今後ともぜひ前向きな議論が進行することを期待したいところですが、千葉県と沿線市町村が長年に渡り京葉線複々線化を要望していても実現に至っていない要因として大きいものの1つとして、東京臨海高速鉄道りんかい線の問題が挙げられます。

京葉線とともに計画・建設されたりんかい線は国鉄分割民営化直後のJR東日本が保有するに至らず、東京都が9割以上出資した第三セクター方式の別会社とされました。建設時の莫大な借入金は利用者数増加と比較的高額な運賃設定により徐々に返済しつつあります。

2014年にはJR東日本が羽田空港アクセス線建設に関連して東京臨海高速鉄道の株式買収を目指すことも報じられており、羽田空港アクセス線のうちりんかい線に関連しない東山手ルートについては既に着工しているなど、外堀は着々と埋めてきている印象です。

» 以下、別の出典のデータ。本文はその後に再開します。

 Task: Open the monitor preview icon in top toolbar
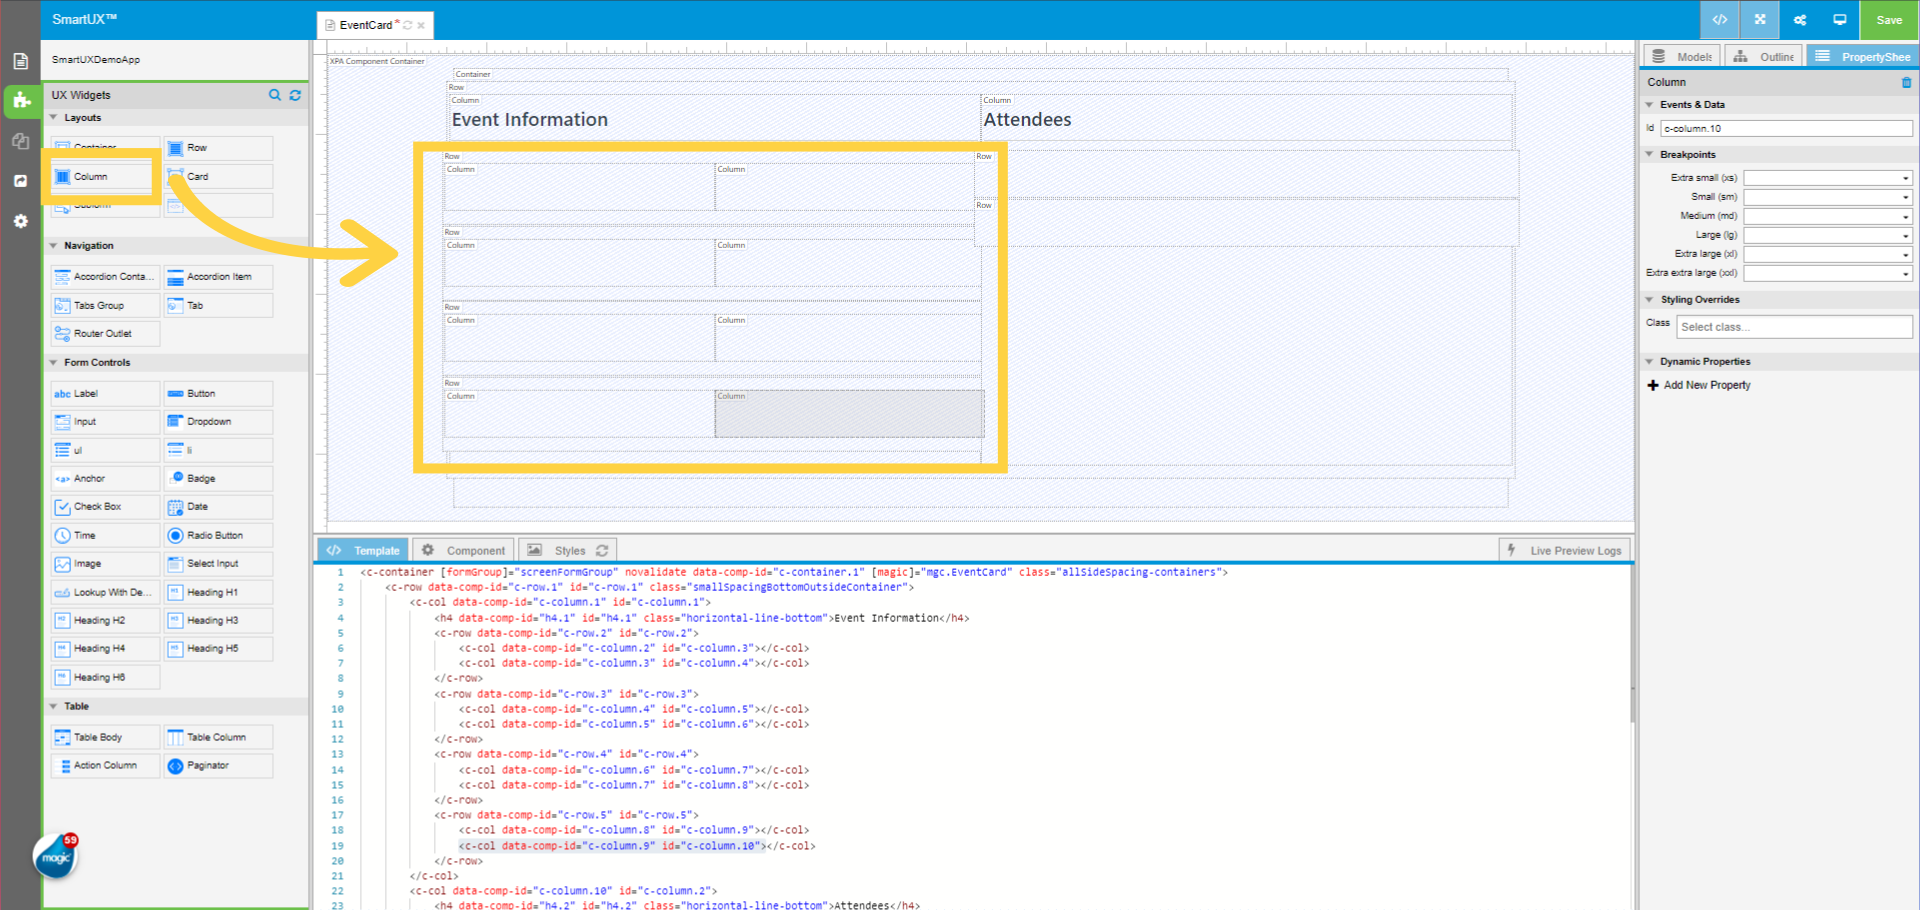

その後の水面下での交渉の過程は明るみに出ていませんが、東京都側からすれば開業時に“借金”負担を恐れて拒否したものを利用が増えて目処が立ってきたら買収交渉をしてきた心象は最悪でしょうし、当のJR東日本もコロナ禍でまだまだ借入金が多く残るりんかい線買収による経営への影響から以前ほどの熱量はないのかもしれません。

羽田空港アクセス線計画で西山手ルート・臨海ルートは具体的な動きが停滞している理由としても、やはりこのりんかい線の問題解消に至っていないことが背景として大きいものと推察されます。

このりんかい線の課題が解決しない限り、千葉県の沿線自治体が例え満額を出して京葉線新木場以東を複々線化したとしても、都心区間がボトルネックとなって整備効果があまり得られないことは想像に難くありません。

東京都が納得すれば羽田空港アクセス線の西山手ルート・臨海ルートは大きく前進するでしょうし、これが叶えば千葉県の沿線自治体とJR東日本双方とも京葉線の将来について建設的な議論が出来そうです。

一路線の一種別の運行終了がここまで全国に知れ渡るダイヤ改正は極めて稀で、良くも悪くも鉄道沿線自治体と鉄道事業者にとって“まあまあ儲かっているけど少しずつ衰退していく在来線”の未来を見つめ直す契機となるかもしれません。

今回は「金は出さんが口は出す」ことで千葉県と沿線市町村が部分的ながら利便性を勝ち取った格好です。今回ようやく千葉支社長からはかなり前向きな回答も得られ、せっかく世論がより便利な鉄道網を望んで追い風となっているのであれば、自治体側ももう一歩踏み込んで官民一体となった京葉線の設備改良に取り組む方向に舵が取られることを期待したいところです。